任务要求:
请将下列各行中从包含"Identify the location"的那一行起、到最后一行为止的部分原样抄写出来，首尾两行都包括在内。答案中不要附带图片。

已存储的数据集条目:
▼▼▼

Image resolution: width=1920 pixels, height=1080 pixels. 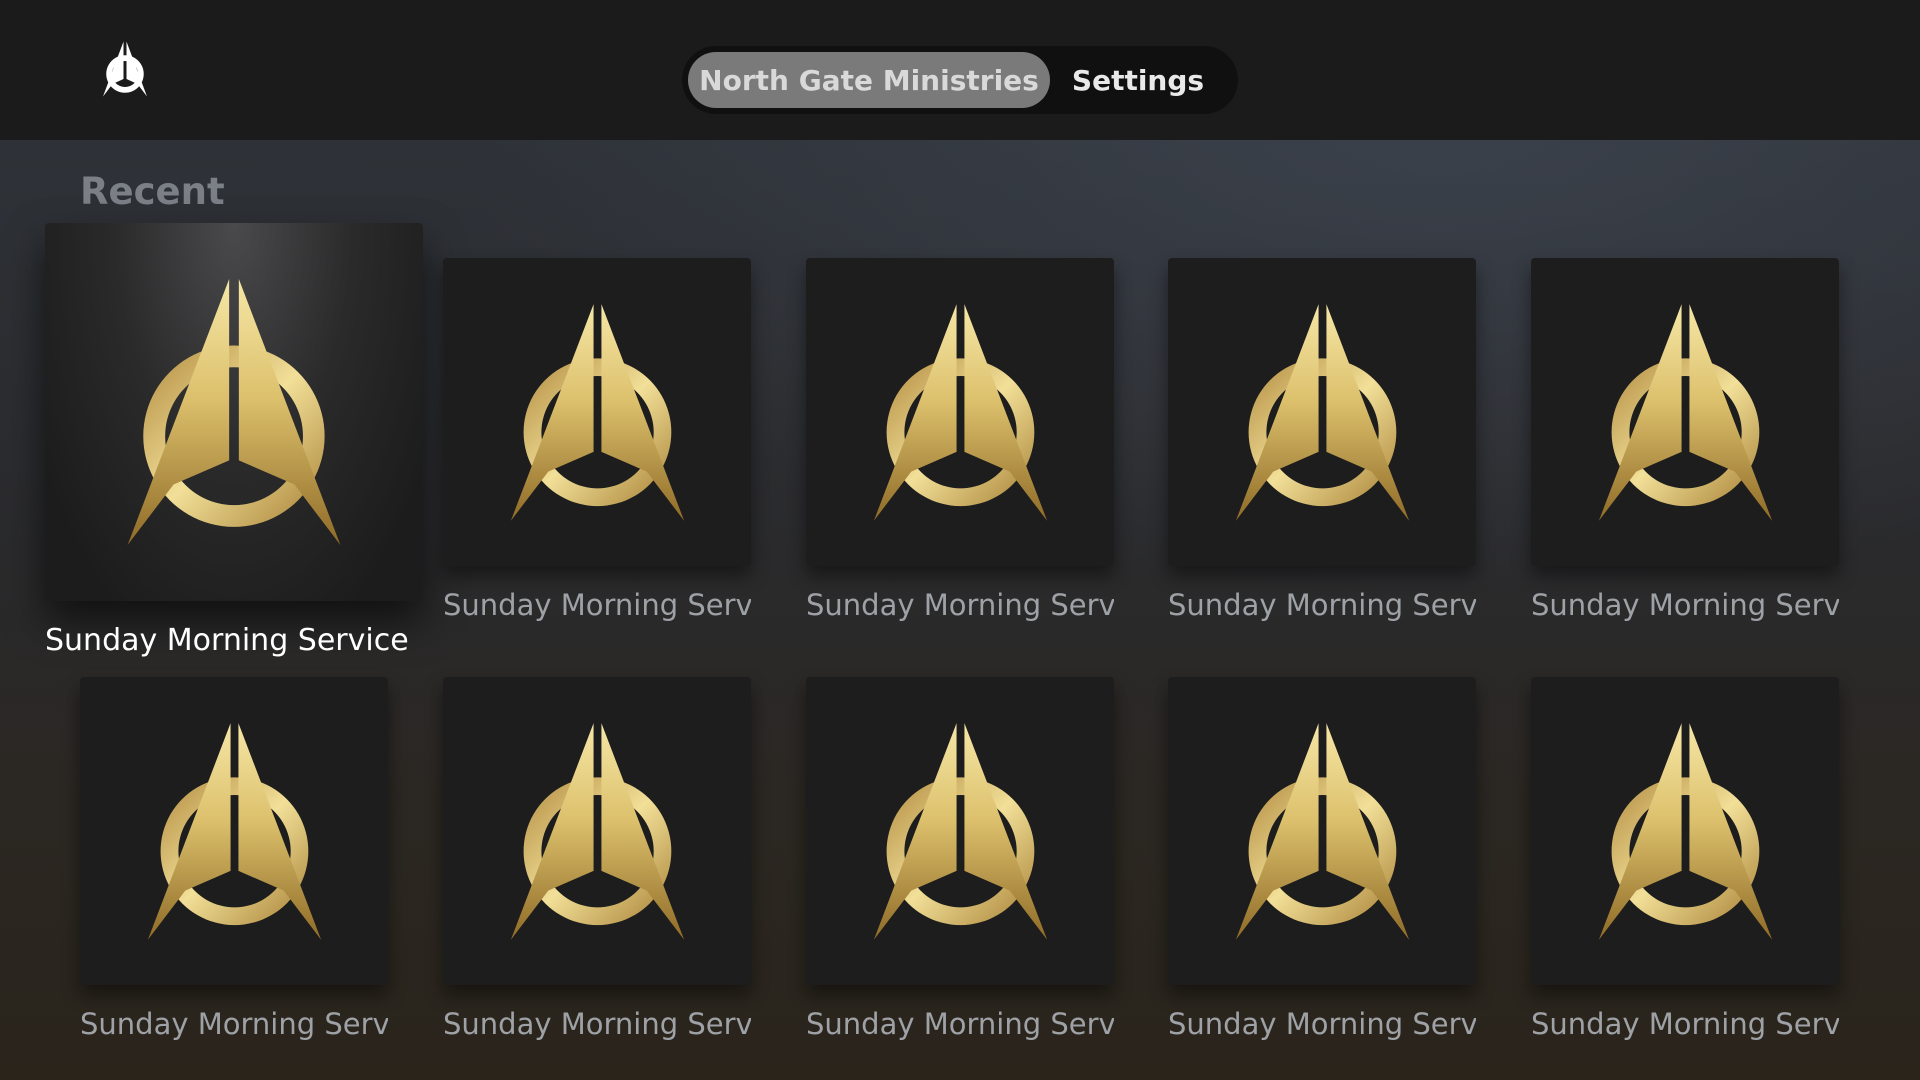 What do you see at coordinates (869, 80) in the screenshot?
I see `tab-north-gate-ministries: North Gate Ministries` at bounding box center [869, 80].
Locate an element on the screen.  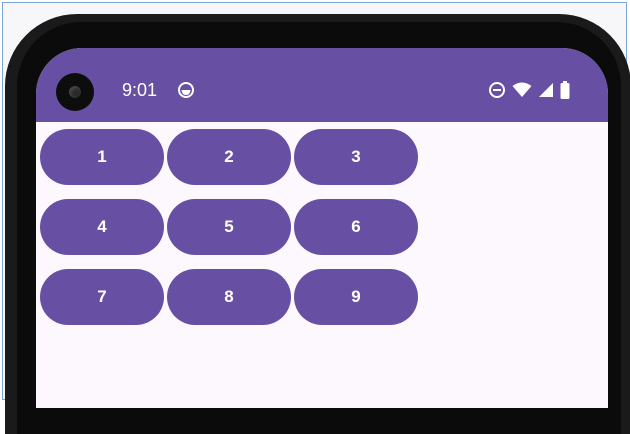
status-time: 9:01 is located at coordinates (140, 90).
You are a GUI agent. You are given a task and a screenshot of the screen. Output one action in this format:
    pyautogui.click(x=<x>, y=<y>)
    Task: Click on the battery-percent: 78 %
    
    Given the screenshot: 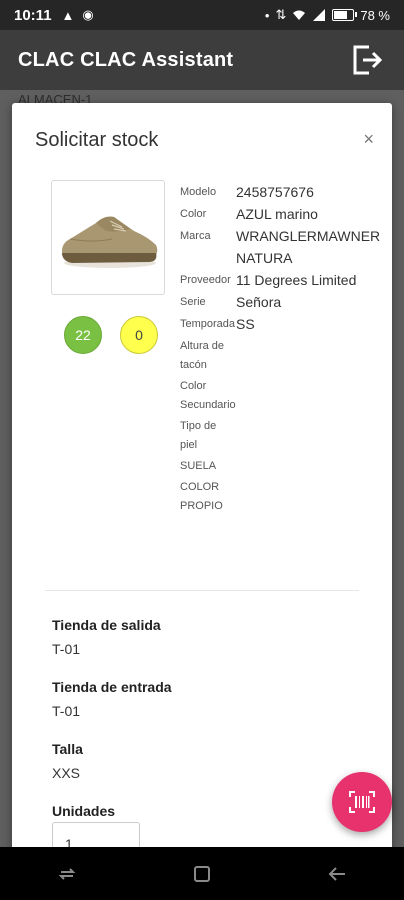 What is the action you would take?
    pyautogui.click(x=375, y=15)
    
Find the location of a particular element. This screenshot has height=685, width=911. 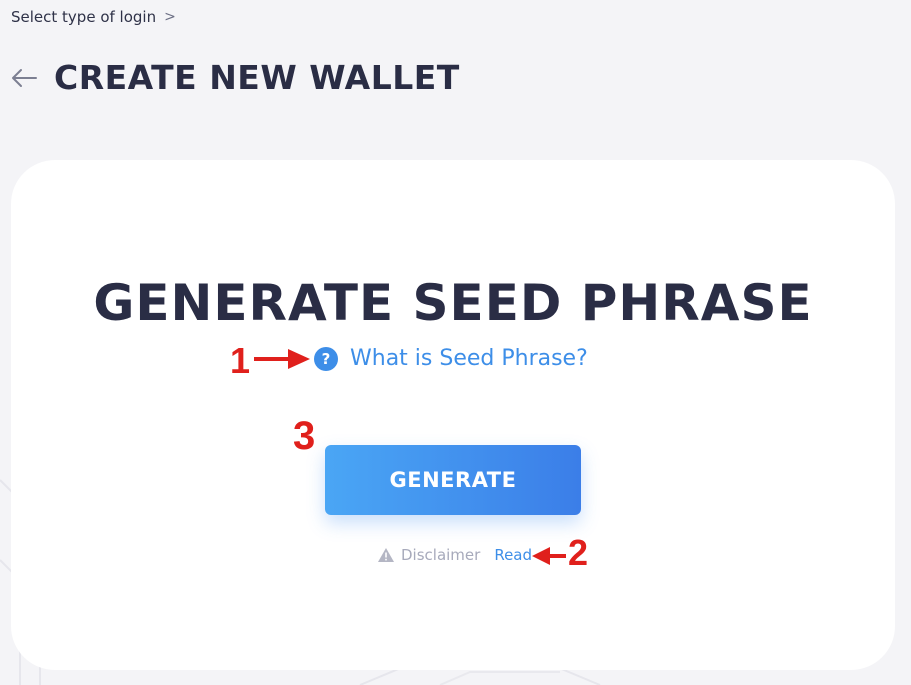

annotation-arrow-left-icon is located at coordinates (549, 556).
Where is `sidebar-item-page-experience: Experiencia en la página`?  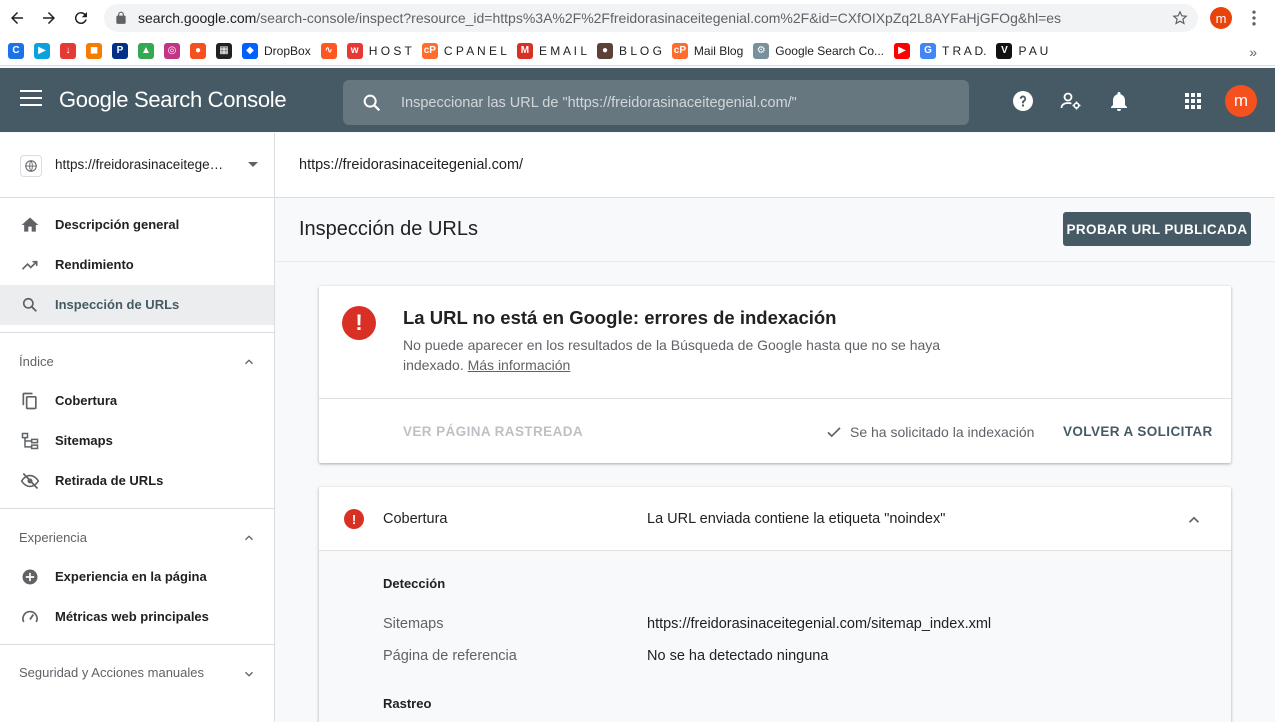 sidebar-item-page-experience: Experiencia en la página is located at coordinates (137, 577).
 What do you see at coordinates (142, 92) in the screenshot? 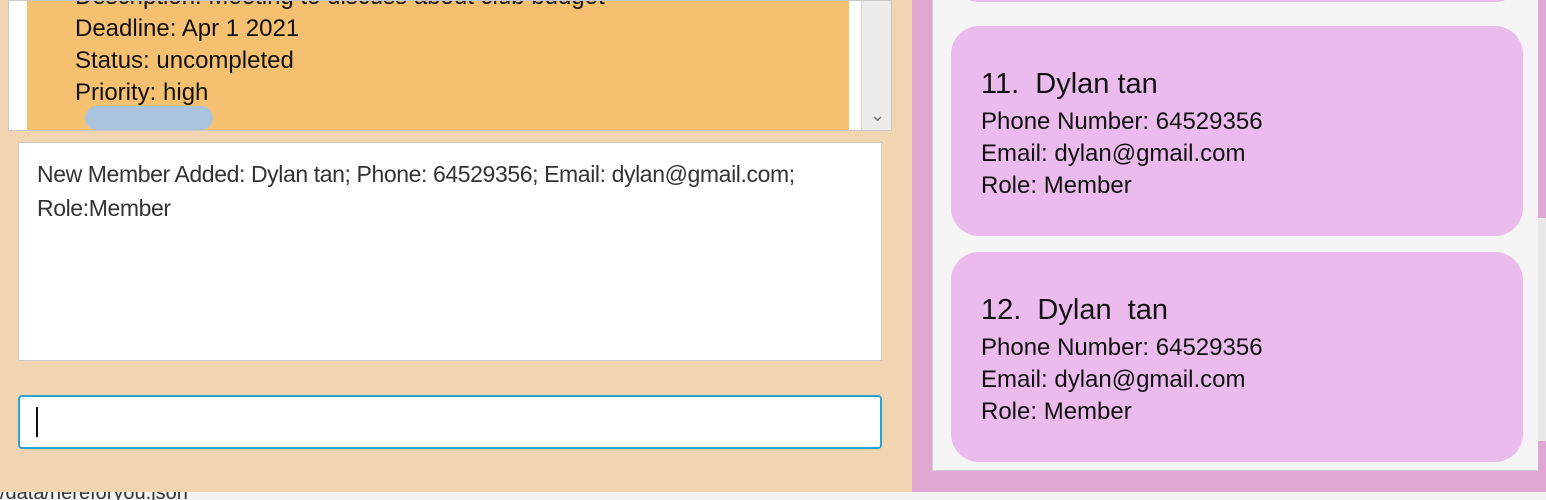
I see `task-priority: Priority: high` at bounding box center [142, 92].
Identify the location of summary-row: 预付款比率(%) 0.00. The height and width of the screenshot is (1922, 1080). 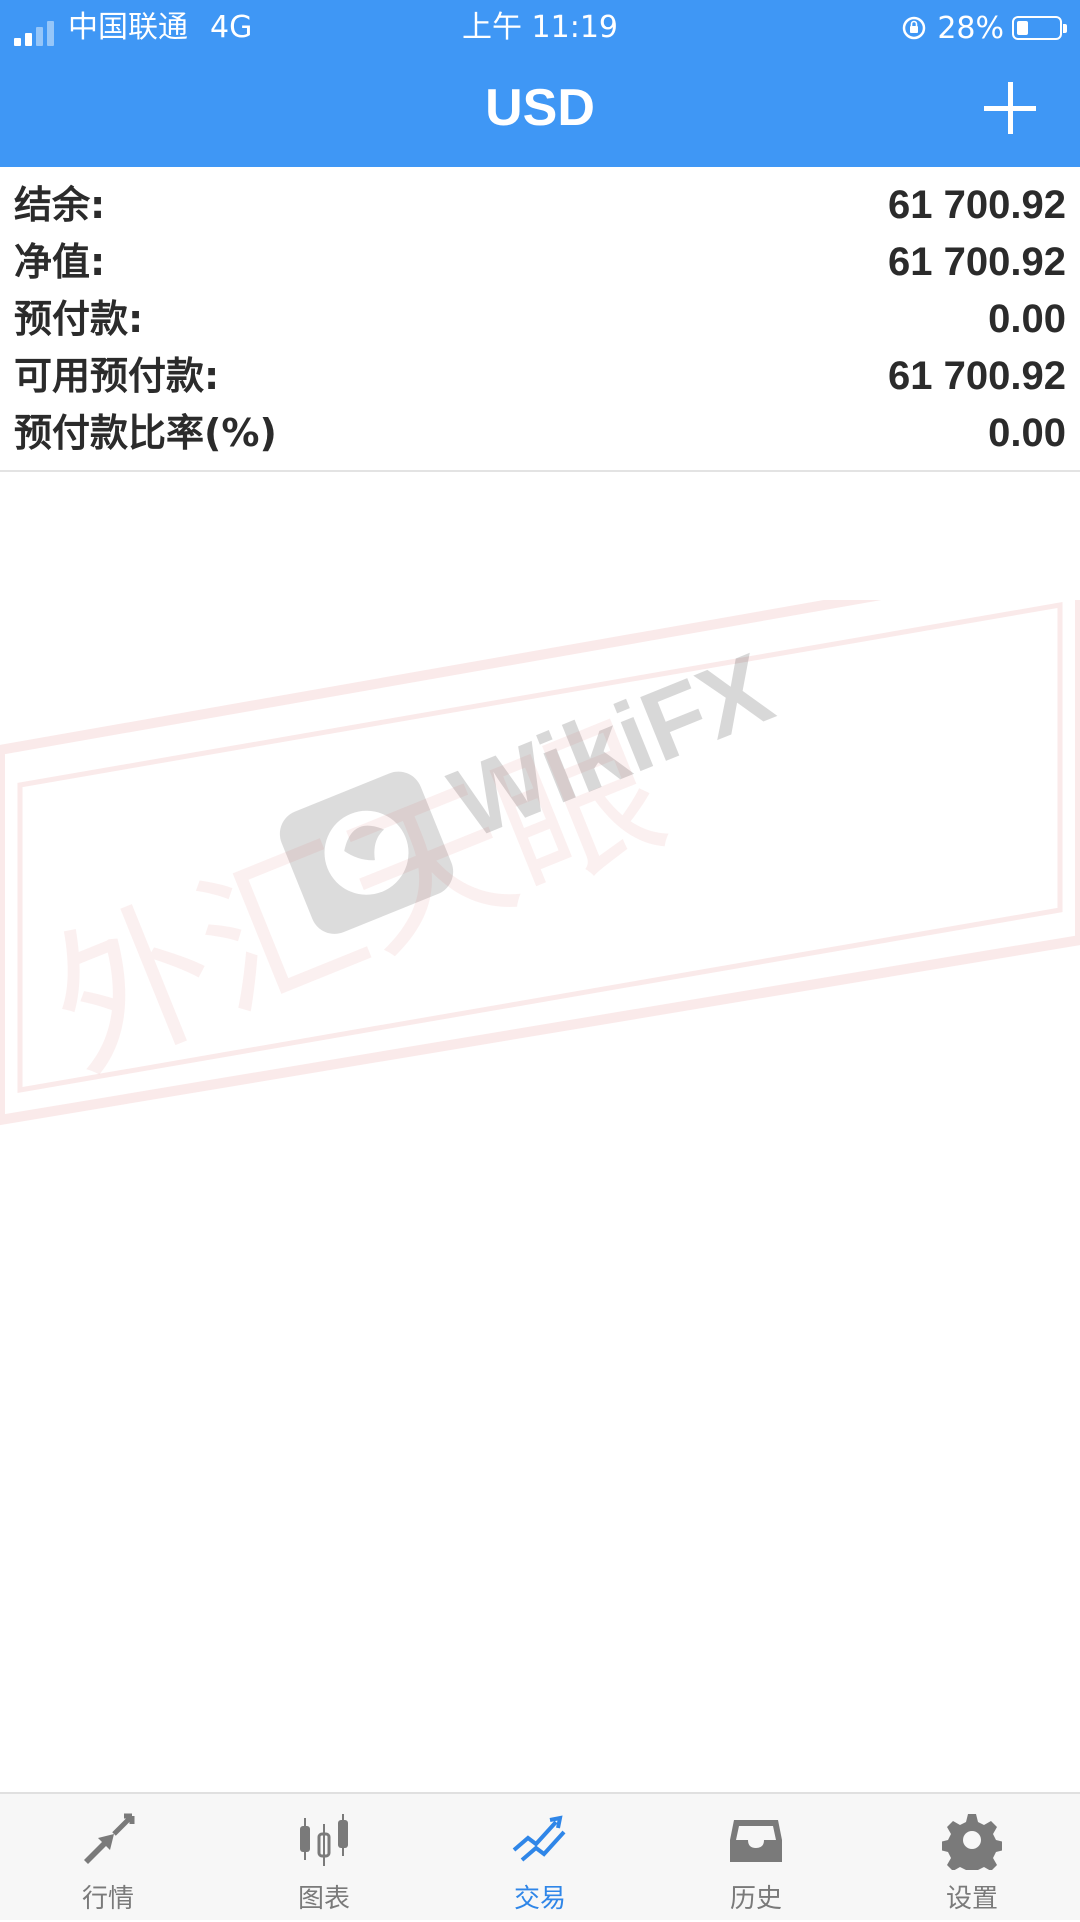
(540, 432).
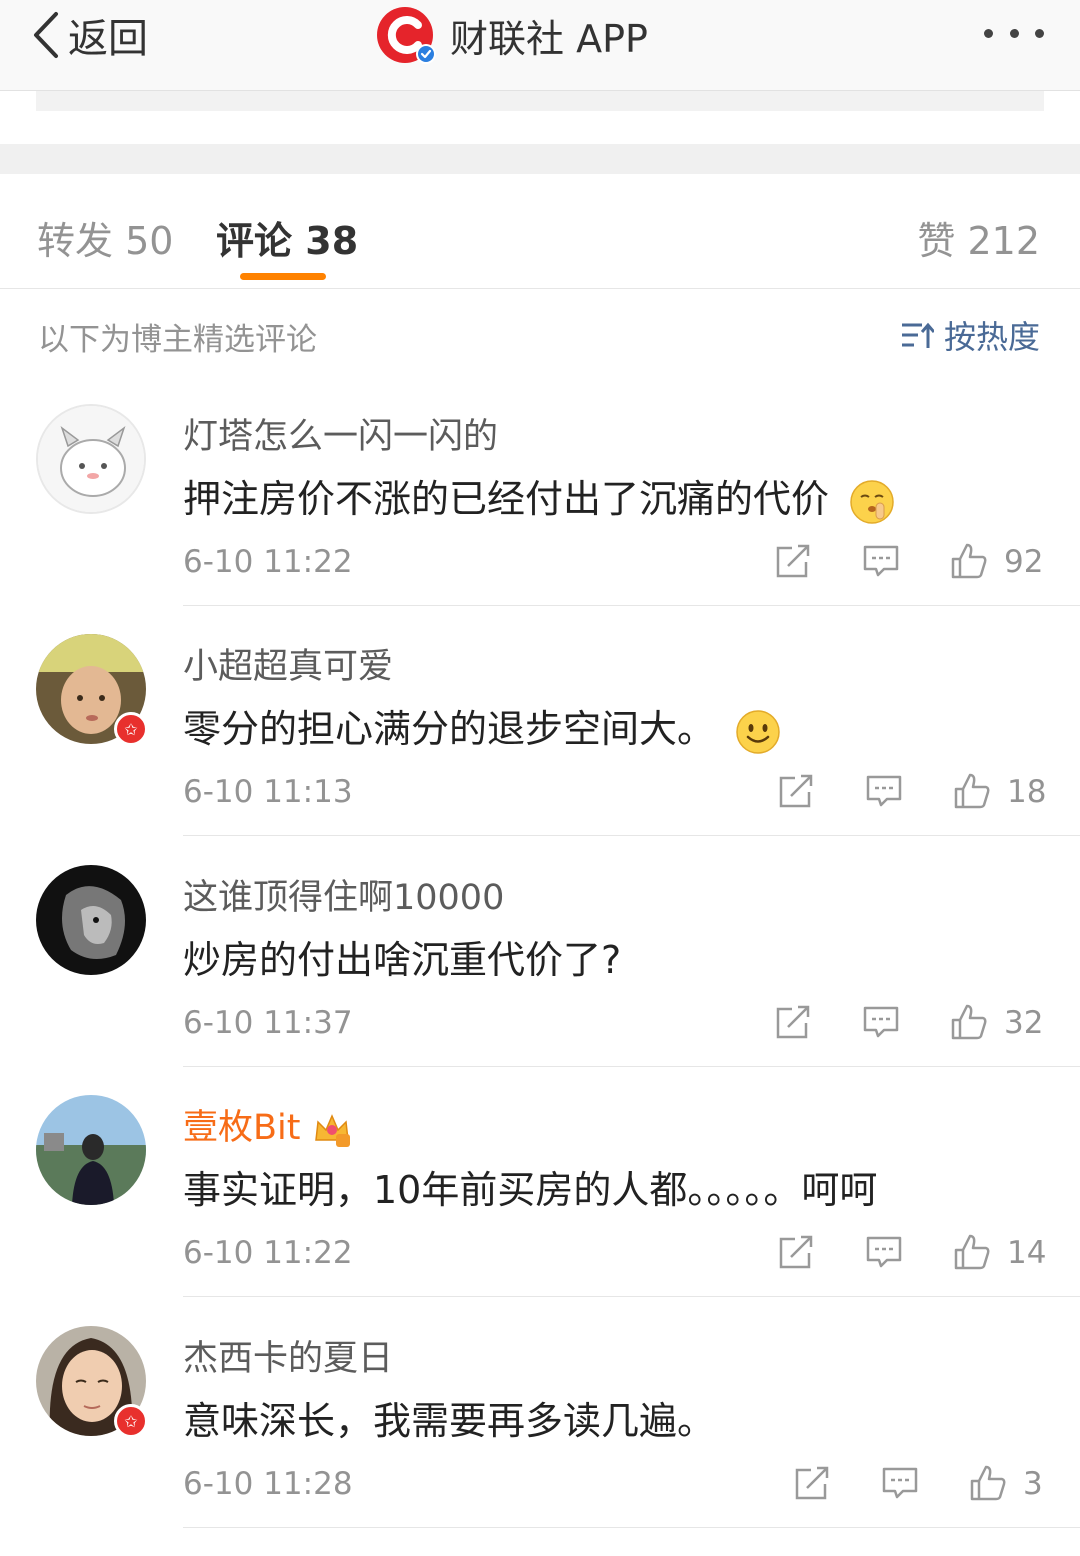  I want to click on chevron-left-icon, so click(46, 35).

▲▲▲

参考答案:
Identify the location of summary-row: 预付款比率(%) 0.00. The height and width of the screenshot is (1922, 1080). 
(540, 432).
  I want to click on chevron-left-icon, so click(46, 35).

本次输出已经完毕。